Professor Krausz: Our Attoworld-Group (www.attoworld.de) is affiliated with the Max-Planck-Institute of Quantum Optics (MPQ), the Ludwig-Maximilian-Universität München (LMU) and the recently-founded Center for Molecular Fingerprinting (CMF). We have a network of scientific collaborators spread over three continents. Examples include Stanford University in the US, University of Oxford in the UK, King-Saud University in Saudi Arabia, Riyadh, and the TU Vienna and TU Graz in Austria.
iGlobenews: Are there many students interested in the advanced field of attosecond physics? Are there many women researchers in the area attosecond physics?
Professor Krausz: The answer to the first question is a clear yes, we can accept only a few percent of those who express interest in joining our research efforts. With the new prospects opening for the first “real-world” application of attosecond physics, EMF, the interest is increasing remarkably. The answer to the second question is less positive. Just as in all other areas of physics, the proportion of female researchers is far too low in our group as well (15-20%). It is all the more remarkable that our young female scientists are among the top performers. Our microfluidics specialist, Pushparani Micheal Raj was recently named as “Physicist of the Week” of the German Physical Society (DPG) and Nathalie Nagl was the first to earn her PhD within less than 3 years and was just honored with the Max-Planck-Society’s prestigious Otto-Hahn-Medal. Most importantly, Mihaela Zigman directs our entire biomedical research program, the first outreach of attosecond physics into real-world applications.
iGlobenews: Has attosecond physics become a research area not only for universities and research institutes but also for large corporations?
Professor Krausz: Absolutely. Attosecond-scale interactions of light and electrons underlie the operation of the largest-scale research facilities in laser science: X-ray free electron lasers. A half a dozen of them are operational on several continents and several more are in the construction and planning phases. They all offer either the proven capability or the potential to emit X-ray pulses of attosecond duration. These are promising for a number of applications, some of them of far-reaching importance, such as the determination of the structure of proteins without the need to crystallize them.
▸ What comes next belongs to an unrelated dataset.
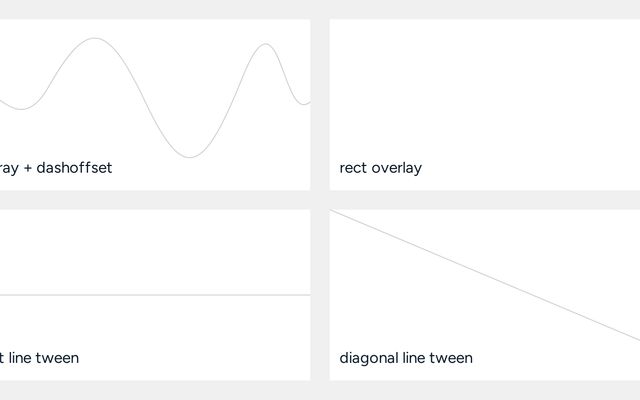Click the diagonal line's top-left starting point

click(333, 211)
iGlobenews: What should Austria do to keep world class scientists in Austria? You are not the first top scientist to leave Austria.
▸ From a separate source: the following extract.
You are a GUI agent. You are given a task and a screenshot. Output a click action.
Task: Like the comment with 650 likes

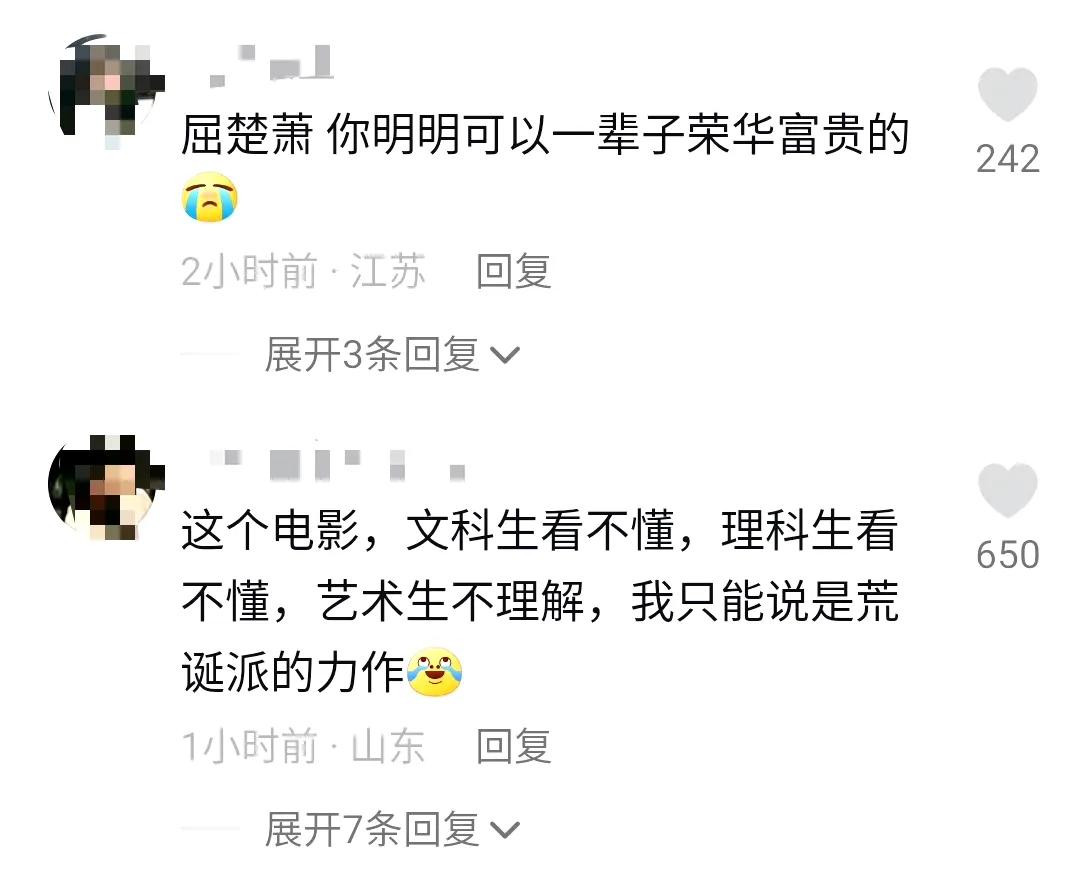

Professor Krausz: No country of the world can keep all their top scientists within the country. It is more realistic (and also more rewarding) to attract more top-notch researchers into the country than the number of those leaving. As mentioned above, in the young discipline of attosecond physics the balance is already encouraging: 2:1. As the home of Erwin Schrödinger, Sigmund Freud, and several more giants of modern science, Austria has a reputation for groundbreaking discoveries and for outstanding university education. This is a good basis that can be built upon. Creating conditions – in selected fields and institutions – similar to that offered by the Max-Planck-Society (high-level institutional funding, offering planning security and research freedom) will enhance the capability of Austria to attract top talent to the country. Several examples show that this is in the realm of realizability: e.g., the Institute for Quantum Optics and Quantum Information (in Innsbruck and Vienna) and the Research Institute of Molecular Pathology (based in Vienna), are both leading the world in several frontiers of their areas of research.